8 de Janeiro de 2006 > Guiné 63/74 - CDXXXII: Caminhos entrecruzados: Ana Mafalda, Cantacunda... (Carlos Marques dos Santos)

(...) "Bravo, Marques Lopes: Afinal os nossos percursos entrecruzaram-se. Tu antes, eu depois. À tua descrição poderia só acrescentar: Faço minhas as tuas palavras e, concerteza, vivências: (i) Ana Mafalda e vómitos de 5 dias;(ii) Cantacunda e fome de 15 dias, depois de terem levado alguns, não poucos, dos nossos" (...);


25 de Maio de 2006 > Guiné 63/74 - DCCXC: Os marinheiros e os seus navios (Lema Santos)

(...) "Estas unidades navais [, as LFG,] efectuavam inicialmente a docagem de conservação (alagem) nos estaleiros navais de S. Vicente, em Cabo Verde e, mais tarde em Bissau. Significava que, com alguma dificuldade e amargos diversos de estômago, efectuavam navegação oceânica.

"Tinham a base naval em Bissau, na ponte cais em T, frente ao Comando de Defesa Marítima na parte interior da ponte-cais em T onde, na parte exterior atracavam também os comerciais e alguns TT's. Estou a lembrar-me do Rita Maria, Ana Mafalda e até mesmo o Funchal" (...).

18 de Abril de 2006 > Guiné 63/74 - DCCXI: Breve historial da CART 2732 (Mansabá, 1970/72) (Carlos Vinhal)


(...) "Em 7 de Abril de 1970 a CART2732 recebeu o seu Estandarte. No dia 13 de Abril realizou-se no Cais do Porto do Funchal a cerimónia de despedida da Companhia (...).

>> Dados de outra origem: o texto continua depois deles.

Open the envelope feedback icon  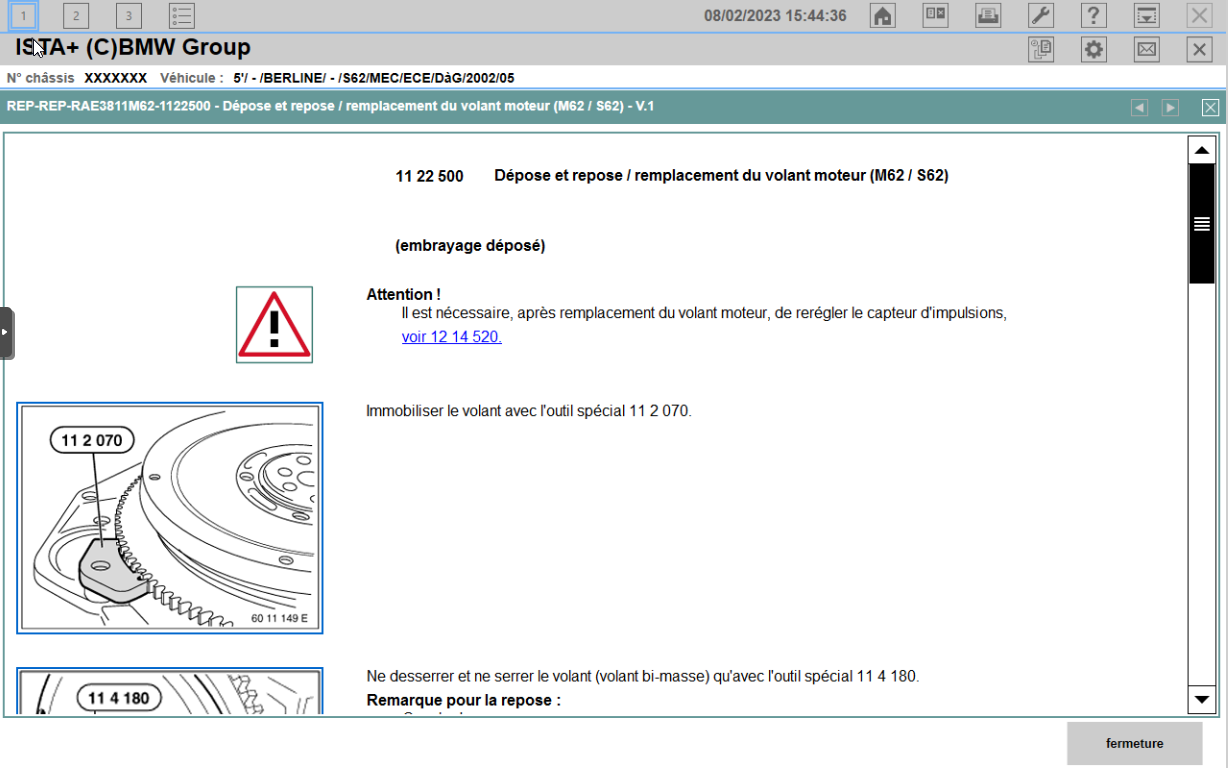tap(1146, 50)
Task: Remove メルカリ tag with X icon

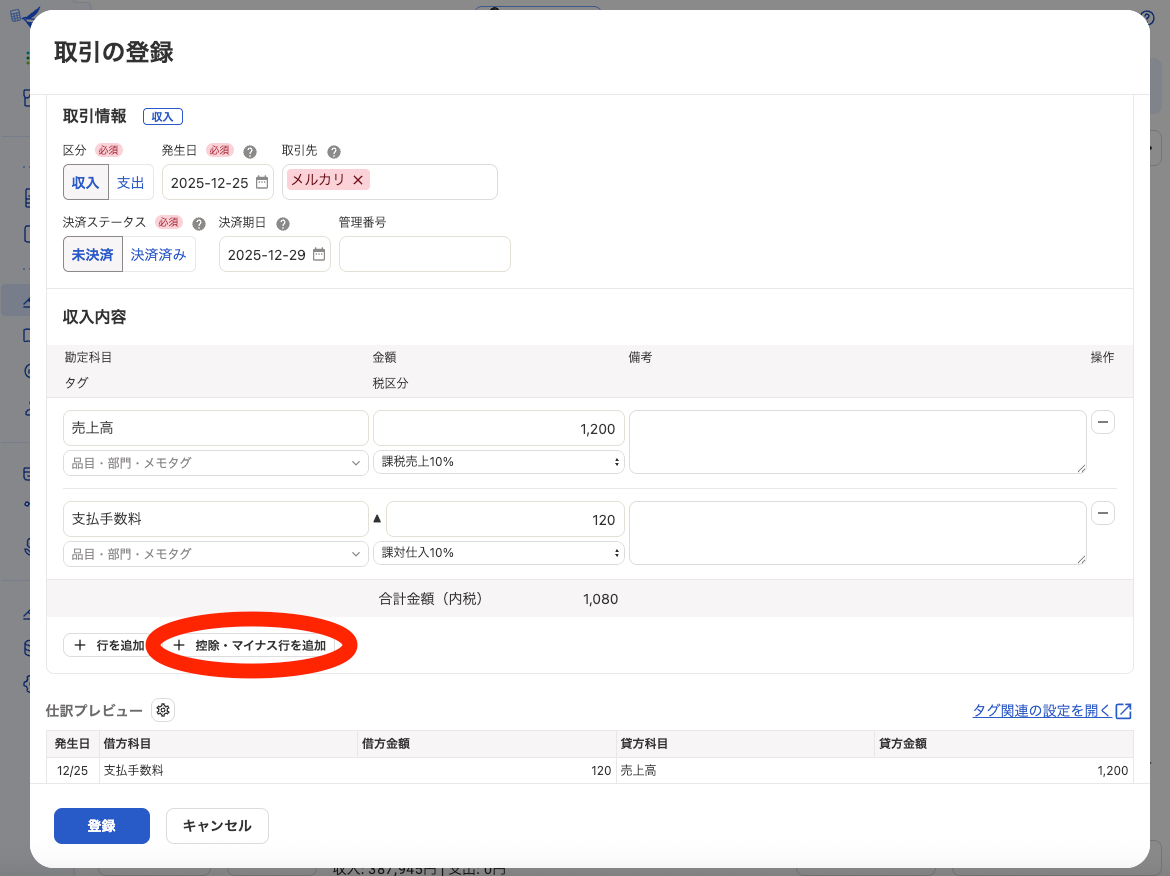Action: 358,180
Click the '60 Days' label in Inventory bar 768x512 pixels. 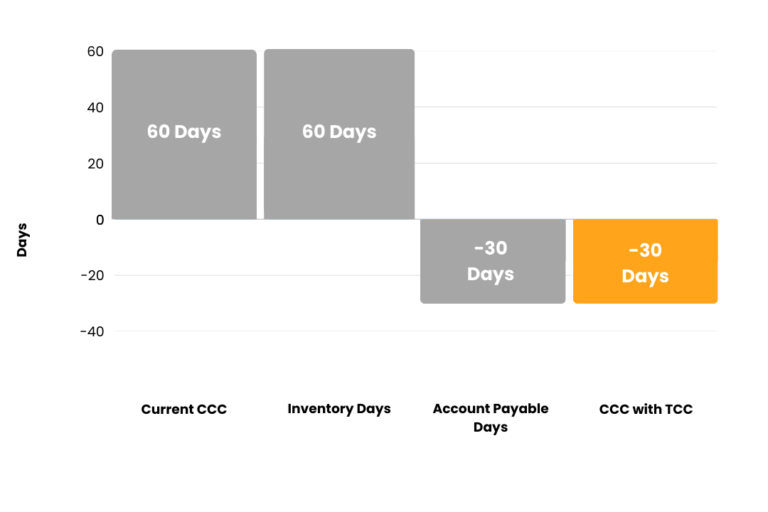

"A CART 2732, sob o comando interino do Alf Mil Art Manuel Casal, embarcou nesse mesmo dia, cerca das 12H00, no navio Ana Mafalda, que largou pouco depois com destino à Guiné. No cais ficou uma multidão de populares, familiares e amigos dos militares, que ali se deslocaram para assistirem à cerimónia de despedida, embarque e partida da Companhia.

9 de Maio de 2006 > Guiné 63/74 - DCCXXV: Amigos para sempre (Tony Levezinho, CCAÇ 12)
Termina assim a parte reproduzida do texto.